Tag: unicode

PCRE Fail

Here’s a good reason to keep all your development and production environments the same.  The task was simple enough.  I wanted to strip a UTF-8 encoded string of all punctuation.  Here’s some example code that does it, using PHP’s PCRE library.

1
2
3
4
5
6
7
8
<?php
 
// remove everything but letters, numbers, and spaces
// the 'u' modifier enables UTF-8
 
$string = "TAGholy! “moley”.    & bát's were _killed ^%by ; dogs, for £50 ümlauts";
$string = preg_replace('/[^\p{L}\p{N}\p{Zs}]+/u', '', $string);
echo "$string\n";

On PHP 5.2.4:

1
2
3
4
5
% php -i | grep PCRE
PCRE (Perl Compatible Regular Expressions) Support => enabled
PCRE Library Version => 6.6 06-Feb-2006
% php pcre_test.php
ss

On PHP 5.2.6:

1
2
3
4
5
% php -i | grep PCRE
PCRE (Perl Compatible Regular Expressions) Support => enabled
PCRE Library Version => 7.6 2008-01-28
% php pcre_test.php
TAGholy moley     báts were killed by  dogs for 50 ümlauts

Only took me a day to figure out.

Converting ’s Correctly

Most of our live production code was written (by me) without any attention paid to character encodings.  Fortunately, nearly every link in the LAMP chain seems to default to ISO-8859-1 nicely, so things have worked out for the most part as that.  Every now and then a UTF-8 character will pop up, and we’ll either change the character in the database, or someone will use random combinations of htmlentities() and mb_convert_encoding() in some random file until it looks right in that particular case.  It’s one of those cases of building up a smidgen of technical debt.  Doing it the right way and switching all of our code, databases, and data from ISO-8859-1 to UTF-8 at this point makes me shudder.

For our newer systems coming online, I really wanted to get this character encoding problem right.  Since we started from scratch, all the necessary endpoints were written to support UTF-8 encoded text.  And we made sure that all incoming data is UTF-8 encoded.  If it was not, we converted it basically using this single line.

$string = mb_convert_encoding($string, 'UTF-8');

But something was wrong.  When I tried to convert a single smart quote (’) generated on my Windows machine and view it in my browser, it simply disappeared.  Trawling the PHP manual for a solution (as usual), I came upon it on the manual page for utf8_encode().

Note that you should only use utf8_encode() on ISO-8859-1 data, and not on data using the Windows-1252 codepage.
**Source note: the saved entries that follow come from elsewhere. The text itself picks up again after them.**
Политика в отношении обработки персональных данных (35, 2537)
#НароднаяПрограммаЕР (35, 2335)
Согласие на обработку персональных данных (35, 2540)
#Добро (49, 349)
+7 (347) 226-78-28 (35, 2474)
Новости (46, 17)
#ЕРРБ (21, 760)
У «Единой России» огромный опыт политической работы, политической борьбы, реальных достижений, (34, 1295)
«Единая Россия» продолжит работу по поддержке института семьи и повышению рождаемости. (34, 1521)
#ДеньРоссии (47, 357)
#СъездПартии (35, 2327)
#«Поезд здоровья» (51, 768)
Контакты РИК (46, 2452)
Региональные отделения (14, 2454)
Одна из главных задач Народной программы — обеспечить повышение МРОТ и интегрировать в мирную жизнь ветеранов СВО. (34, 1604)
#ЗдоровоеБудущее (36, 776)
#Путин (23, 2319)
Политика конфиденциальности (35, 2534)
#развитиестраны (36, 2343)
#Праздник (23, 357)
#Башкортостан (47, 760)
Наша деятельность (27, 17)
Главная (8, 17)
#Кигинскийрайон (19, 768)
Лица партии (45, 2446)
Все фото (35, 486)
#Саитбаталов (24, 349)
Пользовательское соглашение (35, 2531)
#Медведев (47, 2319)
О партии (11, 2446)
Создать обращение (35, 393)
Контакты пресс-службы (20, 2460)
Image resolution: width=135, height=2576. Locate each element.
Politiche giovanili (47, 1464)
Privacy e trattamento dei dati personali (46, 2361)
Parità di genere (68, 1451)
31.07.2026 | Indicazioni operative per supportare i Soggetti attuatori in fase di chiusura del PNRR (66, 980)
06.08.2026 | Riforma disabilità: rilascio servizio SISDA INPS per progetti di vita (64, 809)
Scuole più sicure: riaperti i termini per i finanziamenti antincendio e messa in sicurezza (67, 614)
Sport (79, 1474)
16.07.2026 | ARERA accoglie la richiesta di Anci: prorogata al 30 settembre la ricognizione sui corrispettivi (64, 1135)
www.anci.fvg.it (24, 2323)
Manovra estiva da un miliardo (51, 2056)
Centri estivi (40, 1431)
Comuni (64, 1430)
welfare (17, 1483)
Microsoft’s Windows-1252 codepage contains ISO-8859-1, but it includes several characters in the range 0x80-0x9F whose codepoints in Unicode do not match the byte’s value (in Unicode, codepoints U+80 – U+9F are unassigned).

utf8_encode() simply assumes the bytes integer value is the codepoint number in Unicode.

What this means is that, for example, a single smart quote (’), sent to PHP as ISO-8859-1, and converted to UTF-8 using utf8_encode(), will not convert to the proper multi-byte character, and thus will either appear as garbage in the browser or not at all (in fact it’s not at all since the values are unassigned).

Since no third argument is given, mb_convert_encoding() will use the default internal encoding for that platform.  Unfortunately, PHP uses ISO-8859-1 on Windows instead of the so-similar-yet-different-it’s-annoying-that-it-must-be-a-Microsoft-product Windows-1252 encoding, which mostly overlaps with ISO-8859-1 but has different values for certain non-control, non-ASCII punctuation characters.

The solution fortunately was also in the same manual page, which was simply a function with a hard-coded mapping to replace all the incorrectly converted Windows-1252 characters to their correct UTF-8 values.

So I modified the above line of code to look like the following, and I could see my smart quotes once again.

$string = strtr(mb_convert_encoding($string, 'UTF-8'), self::$_cp1252_map);